Time Passages: Defining the Limits of Human Auricular Chondrocyte Usability for Tissue Engineering
Jaime L. Bernstein, BS1, Benjamin P. Cohen, MS2, Yoshiko Toyoda, BA1, John P. Morgan, PhD1, Alice Harper, BA1, Lawrence J. Bonassar, PhD2, Jason A. Spector, MD1.
1Weill Cornell Medical College, New York, NY, USA, 2Cornell University, Ithaca, NY, USA.
BACKGROUND: Current autologous reconstructive options for microtia, as well as other auricular deformities secondary to trauma and oncologic resection, have significant shortcomings, which has sparked an increasing interest in cartilage engineering. Previously, using bovine auricular chondrocytes, we fabricated high fidelity patient specific auricular scaffolds, which displayed long term stability following implantation as well as structural, mechanical, and biochemical properties indistinguishable from that of native bovine auricular cartilage. However, clinical translation of these scaffolds mandates the use of approximately 250 million human auricular chondrocyte (hAuCs) per construct while a clinically obtainable amount of auricular tissue (i.e. 1 gram from the contralateral conchal bowl and/or microtic remnant) only yields approximately 10 million cells. It is known that repeated passaging of chondrocytes to expand cell number leads to de-differentiation and loss of their chondrogenic potential. However, the few studies available in the literature assert that human auricular chondrocytes can be passaged no more than 2-3 times prior to loss of chondrogenic capacity. We sought to specifically determine the number of passages that both maximizes the cellular expansion while minimizing dedifferentiation.
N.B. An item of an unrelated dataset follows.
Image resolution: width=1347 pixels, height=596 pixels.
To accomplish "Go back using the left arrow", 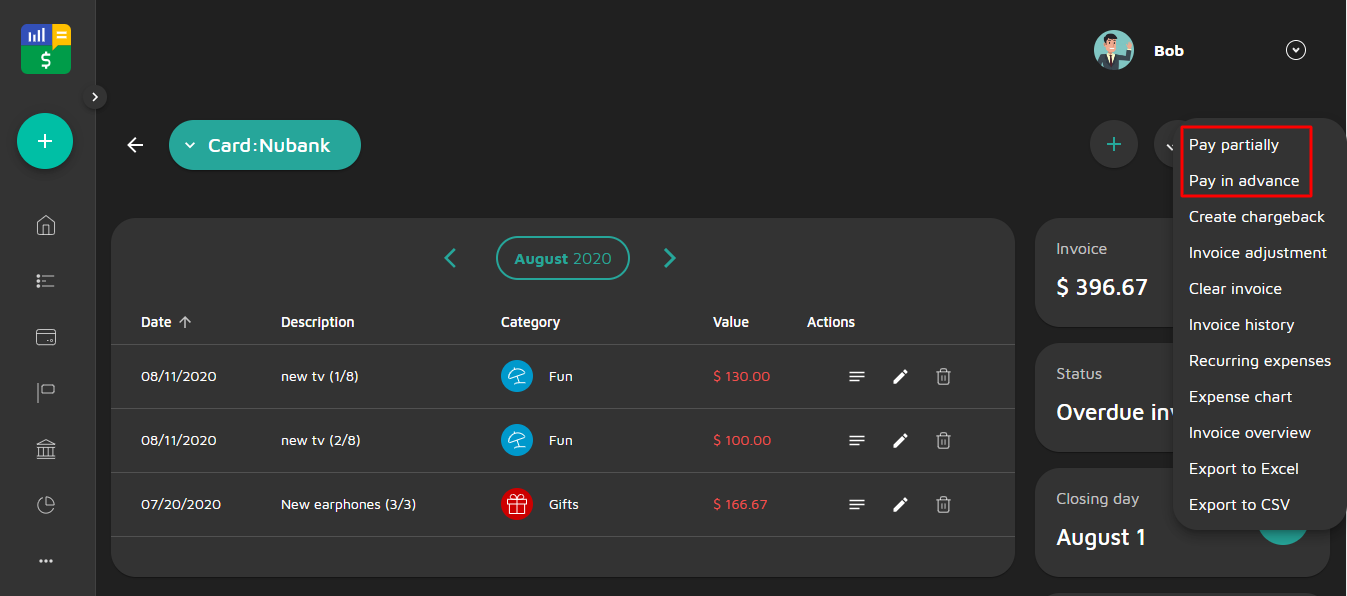I will [135, 145].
METHODS: Human auricular chondrocytes (HAuCs) were isolated from separate otoplasty specimens. The HAuCs were expanded and cells from passage 3, 4, and 5 were encapsulated separately into type I collagen 8mm diameter disc hydrogels with a cell density of 25 million cells/mL. The constructs were then implanted subcutaneously in the dorsa of nude mice, and harvested after 1 and 3 months for analysis.
RESULTS: Constructs containing passage 3, 4, and 5 chondrocytes all maintained cylindrical geometry. After 3 months, passage 3 and 4 discs on average contracted 25.00% and 26.17%, respectively. Interestingly, passage 5 discs on average contracted only 17.96%, which was significantly less (p<0.05). Regardless of the passage number, all constructs developed a white cartilage like appearance and had flexibility similar to native human auricular cartilage. Histologically, the cartilage produced from passage 3, 4, and 5 resembled native auricular cartilage with an organized perichondrium composed of collagen, cellular lacunae, a rich proteoglycan matrix, and a dense elastin fiber network evident by safranin-O and Verhoeff's stains respectively. Biochemical and mechanical analyses are pending.
CONCLUSIONS: Contrary to prior reports, we have shown that human auricular chondrocytes can be expanded up to passage 5 with no apparent difference in the chondrogenic capacity. In fact, passage 5 constructs experienced significantly less contraction that passage 3 and 4, while still producing cartilage. These data indicate, for the first time, that later passaged human auricular chondrocytes have the same potential to be used for cartilage engineering as earlier passaged cells. Understanding the chondrogenic capacity of later passaged chondrocytes is crucial for the successful translation of human auricular tissue engineering, as more passages may allow for expansion of patient specific donor chondrocytes to the requisite number needed for construct fabrication.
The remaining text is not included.